Он делает театр, развёрнутый внутрь, стремящийся проникнуть в глубины подсознания и проговорить невысказанное, то, что каждый из нас хочет запрятать далеко-далеко как самое сокровенное.
Люпа тяготеет к философии, и недаром среди его постановок были «Заратустра» Ницше и «Иммануил Кант» по пьесе Томаса Бернхарда.
Обе его постановки, представленные в Москве на нынешнем фестивале, были созданы Люпой в Варшавском драматическом театре и стали частями задуманной им трилогии о культовых личностях прошлого века. В «Персоне. Мэрилин» речь, как нетрудно догадаться, о Мэрилин Монро, в «Персоне. Тело Симоны» — о философе и религиозной мыслительнице Симоне Вайль. Французская еврейка, бывшая убеждённой атеисткой, в конце 1930-х она всерьёз обратилась в христианство (хотя так и не покрестилась). Вайль исповедовала культ страдания, стремилась ощутить на себе все самые страшные человеческие лишения и умерла в возрасте 34 лет от истощения, сократив свой рацион до уровня концлагерных пайков.

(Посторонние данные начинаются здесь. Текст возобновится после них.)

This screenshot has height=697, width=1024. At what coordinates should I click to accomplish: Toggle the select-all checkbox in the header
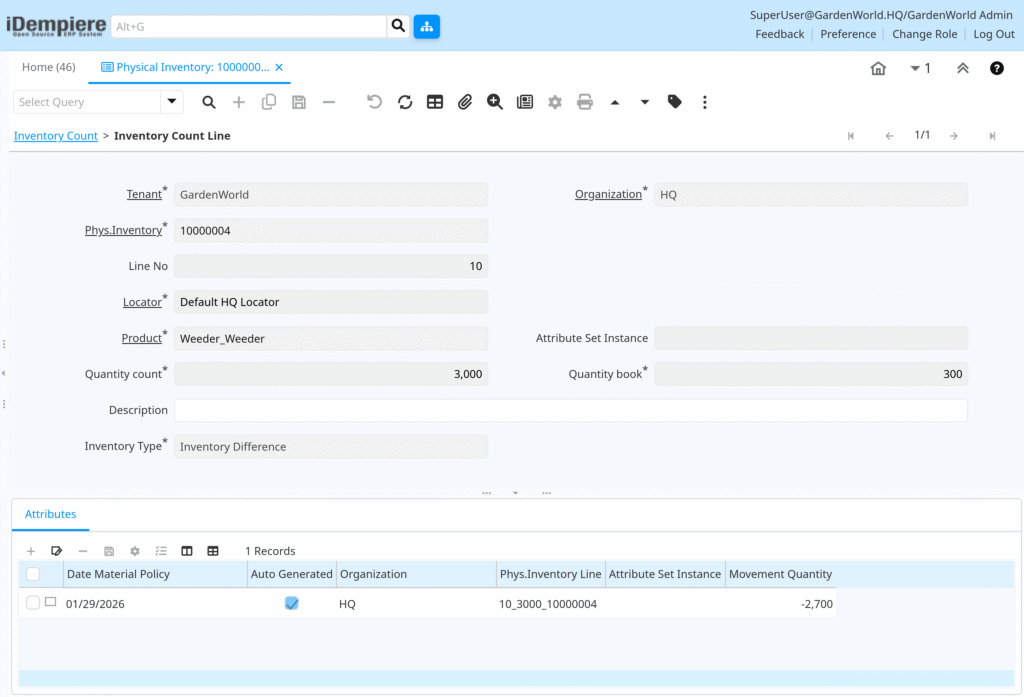32,573
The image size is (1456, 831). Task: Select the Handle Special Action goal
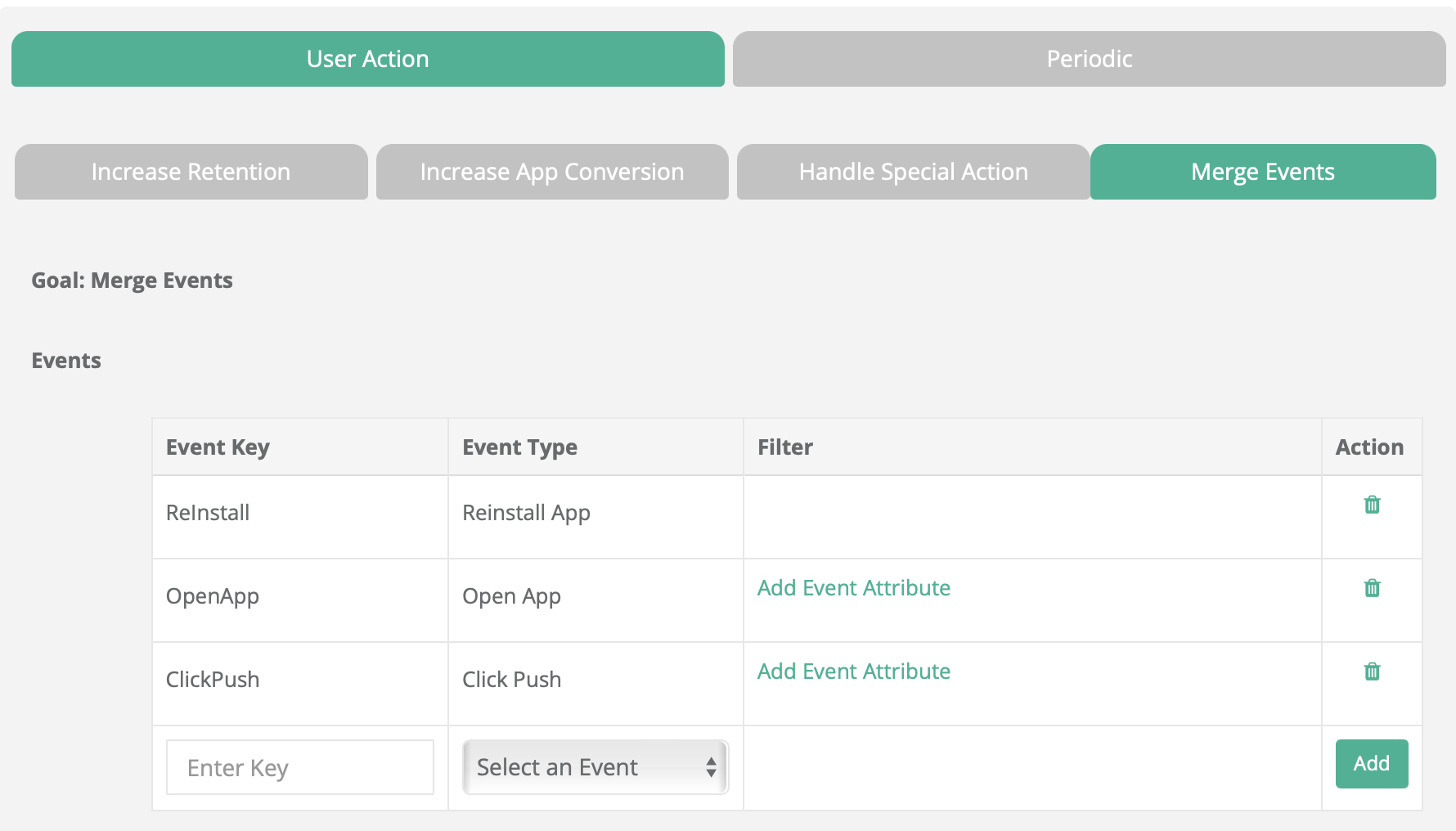pyautogui.click(x=913, y=172)
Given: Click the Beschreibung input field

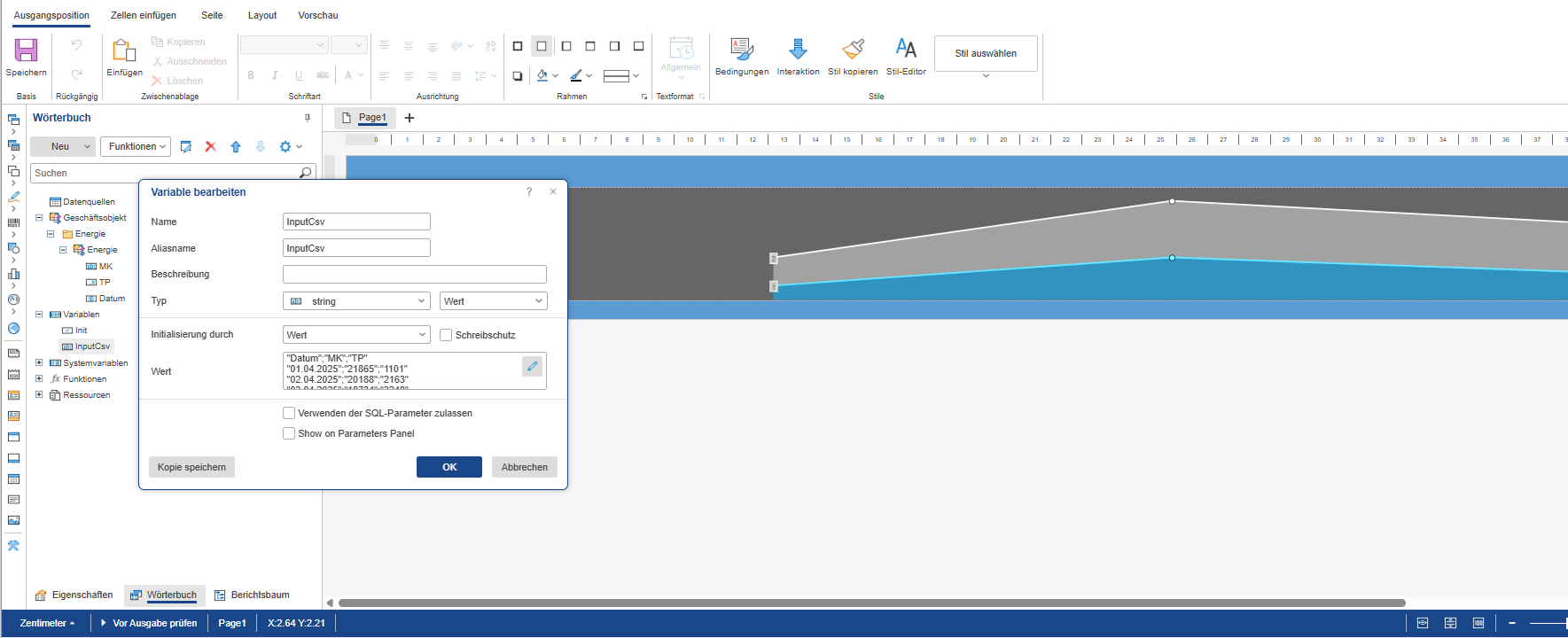Looking at the screenshot, I should [x=414, y=275].
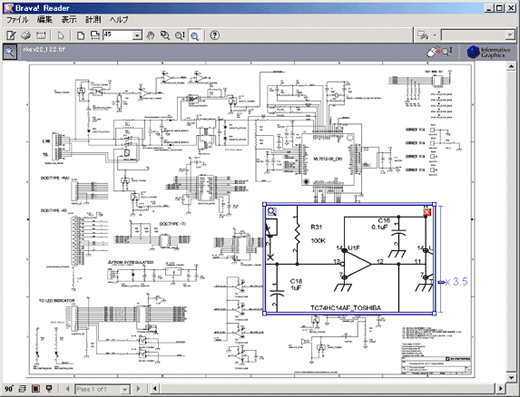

Спектакли идут в одной и той же декорации, различающейся только в деталях – заброшенном павильоне с обшарпанными стенами и проржавевшими дверьми. В первом из них он становится студией, где когда-то снимал Чаплин, во втором – репетиционным залом.
Действие «Персоны. Мэрилин» формально происходит в последние дни жизни Монро, фактически же не несёт никакой документальной нагрузки и полностью является плодом фантазии режиссёра. Переживающая страшный духовный кризис актриса бежит от окружившей её пустоты, чтобы спрятаться от мира в добровольном затворничестве, пытаясь разобраться в самой себе и отдохнуть от нескончаемого безумия светской жизни, общаясь только с минимумом самых близких людей.
Мэрилин оказывается в ситуации героини фильма Ингмара Бергмана «Персона» (который Люпа называет одним из главных импульсов в создании трилогии) – актрисы Элизабет Фогель, на пике карьеры вдруг замолчавшей прямо во время спектакля и на долгое время отказавшейся от всякого контакта с реальностью.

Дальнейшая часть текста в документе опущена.